PROBLEM STATEMENT: Say how many of the lines below contain the word "thumbnail"; nothing else belongs in the answer.

----

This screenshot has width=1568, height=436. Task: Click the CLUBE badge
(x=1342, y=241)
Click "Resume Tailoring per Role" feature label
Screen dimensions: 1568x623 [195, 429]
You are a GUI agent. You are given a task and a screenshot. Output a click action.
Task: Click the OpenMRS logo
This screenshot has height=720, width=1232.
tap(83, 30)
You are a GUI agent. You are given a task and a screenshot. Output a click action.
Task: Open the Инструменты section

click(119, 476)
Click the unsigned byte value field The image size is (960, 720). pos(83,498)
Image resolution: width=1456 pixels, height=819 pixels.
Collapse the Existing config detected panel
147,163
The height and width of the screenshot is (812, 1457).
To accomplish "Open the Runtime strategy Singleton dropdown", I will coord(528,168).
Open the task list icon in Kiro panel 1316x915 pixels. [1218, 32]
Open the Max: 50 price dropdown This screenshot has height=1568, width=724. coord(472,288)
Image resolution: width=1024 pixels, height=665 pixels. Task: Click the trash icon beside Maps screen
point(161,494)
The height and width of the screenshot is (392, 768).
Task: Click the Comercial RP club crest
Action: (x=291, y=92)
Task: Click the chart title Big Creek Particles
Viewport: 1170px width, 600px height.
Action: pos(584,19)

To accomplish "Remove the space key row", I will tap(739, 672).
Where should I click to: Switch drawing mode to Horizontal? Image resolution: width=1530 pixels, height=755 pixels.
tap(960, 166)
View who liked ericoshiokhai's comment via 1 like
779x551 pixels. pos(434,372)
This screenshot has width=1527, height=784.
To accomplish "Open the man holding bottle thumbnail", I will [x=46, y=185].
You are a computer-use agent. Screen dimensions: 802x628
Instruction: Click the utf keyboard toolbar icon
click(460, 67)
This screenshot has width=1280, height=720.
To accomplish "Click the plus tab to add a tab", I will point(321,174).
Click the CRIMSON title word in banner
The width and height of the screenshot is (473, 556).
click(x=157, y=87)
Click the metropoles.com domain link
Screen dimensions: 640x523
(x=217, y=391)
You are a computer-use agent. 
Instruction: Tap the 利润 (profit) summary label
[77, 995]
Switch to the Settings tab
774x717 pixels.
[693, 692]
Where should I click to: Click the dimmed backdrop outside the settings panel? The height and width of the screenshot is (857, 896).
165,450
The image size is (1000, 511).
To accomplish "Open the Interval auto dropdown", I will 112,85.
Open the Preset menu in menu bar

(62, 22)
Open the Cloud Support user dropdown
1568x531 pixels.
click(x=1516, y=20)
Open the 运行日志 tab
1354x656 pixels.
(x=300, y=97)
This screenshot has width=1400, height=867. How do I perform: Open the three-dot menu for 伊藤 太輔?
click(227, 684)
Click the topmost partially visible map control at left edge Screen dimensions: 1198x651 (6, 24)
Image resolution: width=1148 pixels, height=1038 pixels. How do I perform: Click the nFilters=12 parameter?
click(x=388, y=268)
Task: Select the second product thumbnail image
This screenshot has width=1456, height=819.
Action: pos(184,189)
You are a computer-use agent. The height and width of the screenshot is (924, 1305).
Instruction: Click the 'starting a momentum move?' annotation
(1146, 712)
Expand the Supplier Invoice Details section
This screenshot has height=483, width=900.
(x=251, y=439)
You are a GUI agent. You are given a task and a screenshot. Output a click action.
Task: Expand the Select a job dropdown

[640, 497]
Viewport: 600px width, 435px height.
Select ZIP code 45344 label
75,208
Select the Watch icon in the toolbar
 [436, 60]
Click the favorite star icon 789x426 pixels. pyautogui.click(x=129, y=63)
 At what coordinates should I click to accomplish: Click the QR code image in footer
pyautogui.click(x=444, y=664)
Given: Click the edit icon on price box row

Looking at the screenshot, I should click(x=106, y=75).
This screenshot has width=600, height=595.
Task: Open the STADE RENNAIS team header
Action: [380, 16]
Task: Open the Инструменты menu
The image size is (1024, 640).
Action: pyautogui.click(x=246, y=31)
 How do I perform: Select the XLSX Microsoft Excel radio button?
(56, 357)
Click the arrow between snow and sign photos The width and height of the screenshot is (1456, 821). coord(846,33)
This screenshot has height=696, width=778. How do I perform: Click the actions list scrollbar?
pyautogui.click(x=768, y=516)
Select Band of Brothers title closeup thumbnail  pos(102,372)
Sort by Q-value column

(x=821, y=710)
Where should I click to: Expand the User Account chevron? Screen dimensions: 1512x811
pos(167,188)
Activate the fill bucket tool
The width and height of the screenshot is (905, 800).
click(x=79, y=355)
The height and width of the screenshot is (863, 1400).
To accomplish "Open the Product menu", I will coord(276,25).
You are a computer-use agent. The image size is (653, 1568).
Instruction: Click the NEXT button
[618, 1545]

----

RESULT OF THIS EXERCISE: 3